*STATED PROBLEM*. Write out all of the rows below without changing a single character.

*Items from a data source*.
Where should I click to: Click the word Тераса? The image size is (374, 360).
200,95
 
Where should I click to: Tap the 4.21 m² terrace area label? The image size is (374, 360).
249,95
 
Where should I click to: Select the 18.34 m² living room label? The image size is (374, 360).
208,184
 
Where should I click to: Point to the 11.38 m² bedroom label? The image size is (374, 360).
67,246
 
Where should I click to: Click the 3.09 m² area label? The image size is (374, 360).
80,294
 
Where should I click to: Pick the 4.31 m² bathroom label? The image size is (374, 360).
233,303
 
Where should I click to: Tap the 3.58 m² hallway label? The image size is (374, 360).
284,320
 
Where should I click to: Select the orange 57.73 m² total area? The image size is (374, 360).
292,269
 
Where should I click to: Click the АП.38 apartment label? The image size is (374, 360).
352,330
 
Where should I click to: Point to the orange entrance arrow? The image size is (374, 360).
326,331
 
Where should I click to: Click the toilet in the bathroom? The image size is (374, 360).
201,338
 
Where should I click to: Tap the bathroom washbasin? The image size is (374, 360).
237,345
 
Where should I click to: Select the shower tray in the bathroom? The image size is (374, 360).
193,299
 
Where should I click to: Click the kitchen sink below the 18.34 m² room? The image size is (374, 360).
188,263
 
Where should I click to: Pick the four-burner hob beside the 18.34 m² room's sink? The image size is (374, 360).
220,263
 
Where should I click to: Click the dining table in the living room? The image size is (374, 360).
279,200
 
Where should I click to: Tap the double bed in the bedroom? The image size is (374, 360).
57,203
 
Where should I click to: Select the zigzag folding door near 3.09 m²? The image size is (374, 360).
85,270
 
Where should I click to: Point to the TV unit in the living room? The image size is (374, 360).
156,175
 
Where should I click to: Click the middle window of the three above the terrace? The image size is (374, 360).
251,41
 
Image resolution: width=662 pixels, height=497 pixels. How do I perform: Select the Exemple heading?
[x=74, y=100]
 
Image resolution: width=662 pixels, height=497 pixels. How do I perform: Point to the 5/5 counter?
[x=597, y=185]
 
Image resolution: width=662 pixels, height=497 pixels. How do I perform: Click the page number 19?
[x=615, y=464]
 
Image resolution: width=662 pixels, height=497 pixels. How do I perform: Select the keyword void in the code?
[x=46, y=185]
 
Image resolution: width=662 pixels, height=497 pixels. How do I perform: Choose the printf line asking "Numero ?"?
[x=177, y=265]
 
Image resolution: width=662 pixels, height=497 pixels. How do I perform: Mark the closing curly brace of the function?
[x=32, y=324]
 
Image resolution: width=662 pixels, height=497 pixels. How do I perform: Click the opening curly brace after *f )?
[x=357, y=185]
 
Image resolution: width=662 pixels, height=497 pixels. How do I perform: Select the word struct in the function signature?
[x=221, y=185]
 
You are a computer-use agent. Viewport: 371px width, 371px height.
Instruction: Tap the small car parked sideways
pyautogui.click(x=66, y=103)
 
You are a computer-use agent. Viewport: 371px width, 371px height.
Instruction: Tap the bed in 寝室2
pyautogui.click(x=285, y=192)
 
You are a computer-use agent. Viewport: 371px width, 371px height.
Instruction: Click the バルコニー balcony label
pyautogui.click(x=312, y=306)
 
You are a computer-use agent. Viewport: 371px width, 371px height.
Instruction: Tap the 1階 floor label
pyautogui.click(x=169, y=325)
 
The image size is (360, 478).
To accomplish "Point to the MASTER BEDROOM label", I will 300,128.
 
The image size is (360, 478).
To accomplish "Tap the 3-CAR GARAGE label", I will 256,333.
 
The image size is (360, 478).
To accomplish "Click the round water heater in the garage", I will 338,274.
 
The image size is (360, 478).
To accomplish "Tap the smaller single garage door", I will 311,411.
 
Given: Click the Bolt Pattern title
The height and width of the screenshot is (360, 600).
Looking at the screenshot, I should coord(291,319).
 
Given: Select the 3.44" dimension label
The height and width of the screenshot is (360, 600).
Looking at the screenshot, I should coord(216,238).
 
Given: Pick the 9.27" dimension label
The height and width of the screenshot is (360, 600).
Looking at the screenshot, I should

*THE OUTPUT*.
Where should I click to: Click the word Тераса? The image size is (374, 360).
200,95
 
Where should I click to: Tap the 4.21 m² terrace area label? The image size is (374, 360).
249,95
 
Where should I click to: Select the 18.34 m² living room label? The image size is (374, 360).
208,184
 
Where should I click to: Point to the 11.38 m² bedroom label? The image size is (374, 360).
67,246
 
Where should I click to: Click the 3.09 m² area label? The image size is (374, 360).
80,294
 
Where should I click to: Pick the 4.31 m² bathroom label? The image size is (374, 360).
233,303
 
Where should I click to: Tap the 3.58 m² hallway label? The image size is (374, 360).
284,320
 
Where should I click to: Select the orange 57.73 m² total area? The image size is (374, 360).
292,269
 
Where should I click to: Click the АП.38 apartment label? The image size is (374, 360).
352,330
 
Where should I click to: Point to the orange entrance arrow? The image size is (374, 360).
326,331
 
Where should I click to: Click the toilet in the bathroom? The image size is (374, 360).
201,338
 
Where should I click to: Tap the bathroom washbasin? The image size is (374, 360).
237,345
 
Where should I click to: Select the shower tray in the bathroom? The image size is (374, 360).
193,299
 
Where should I click to: Click the kitchen sink below the 18.34 m² room? The image size is (374, 360).
188,263
 
Where should I click to: Pick the four-burner hob beside the 18.34 m² room's sink? The image size is (374, 360).
220,263
 
Where should I click to: Click the dining table in the living room? The image size is (374, 360).
279,200
 
Where should I click to: Tap the double bed in the bedroom? The image size is (374, 360).
57,203
 
Where should I click to: Select the zigzag folding door near 3.09 m²? The image size is (374, 360).
85,270
 
Where should I click to: Point to the TV unit in the living room? The image size is (374, 360).
156,175
 
Where should I click to: Click the middle window of the three above the terrace? The image size is (374, 360).
251,41
 
Image resolution: width=662 pixels, height=497 pixels. How do I perform: Select the Exemple heading?
[x=74, y=100]
 
Image resolution: width=662 pixels, height=497 pixels. How do I perform: Point to the 5/5 counter?
[x=597, y=185]
 
Image resolution: width=662 pixels, height=497 pixels. How do I perform: Click the page number 19?
[x=615, y=464]
 
Image resolution: width=662 pixels, height=497 pixels. How do I perform: Select the keyword void in the code?
[x=46, y=185]
 
Image resolution: width=662 pixels, height=497 pixels. How do I perform: Choose the printf line asking "Numero ?"?
[x=177, y=265]
 
Image resolution: width=662 pixels, height=497 pixels. How do I perform: Mark the closing curly brace of the function?
[x=32, y=324]
 
Image resolution: width=662 pixels, height=497 pixels. How do I perform: Click the opening curly brace after *f )?
[x=357, y=185]
 
Image resolution: width=662 pixels, height=497 pixels. How do I perform: Select the word struct in the function signature?
[x=221, y=185]
 
You are a computer-use agent. Viewport: 371px width, 371px height.
Instruction: Tap the small car parked sideways
pyautogui.click(x=66, y=103)
 
You are a computer-use agent. Viewport: 371px width, 371px height.
Instruction: Tap the bed in 寝室2
pyautogui.click(x=285, y=192)
 
You are a computer-use agent. Viewport: 371px width, 371px height.
Instruction: Click the バルコニー balcony label
pyautogui.click(x=312, y=306)
 
You are a computer-use agent. Viewport: 371px width, 371px height.
Instruction: Tap the 1階 floor label
pyautogui.click(x=169, y=325)
 
The image size is (360, 478).
To accomplish "Point to the MASTER BEDROOM label", I will 300,128.
 
The image size is (360, 478).
To accomplish "Tap the 3-CAR GARAGE label", I will 256,333.
 
The image size is (360, 478).
To accomplish "Click the round water heater in the garage", I will 338,274.
 
The image size is (360, 478).
To accomplish "Tap the smaller single garage door", I will 311,411.
 
Given: Click the Bolt Pattern title
The height and width of the screenshot is (360, 600).
Looking at the screenshot, I should coord(291,319).
 
Given: Select the 3.44" dimension label
The height and width of the screenshot is (360, 600).
Looking at the screenshot, I should coord(216,238).
 
Given: Pick the 9.27" dimension label
The height and width of the screenshot is (360, 600).
Looking at the screenshot, I should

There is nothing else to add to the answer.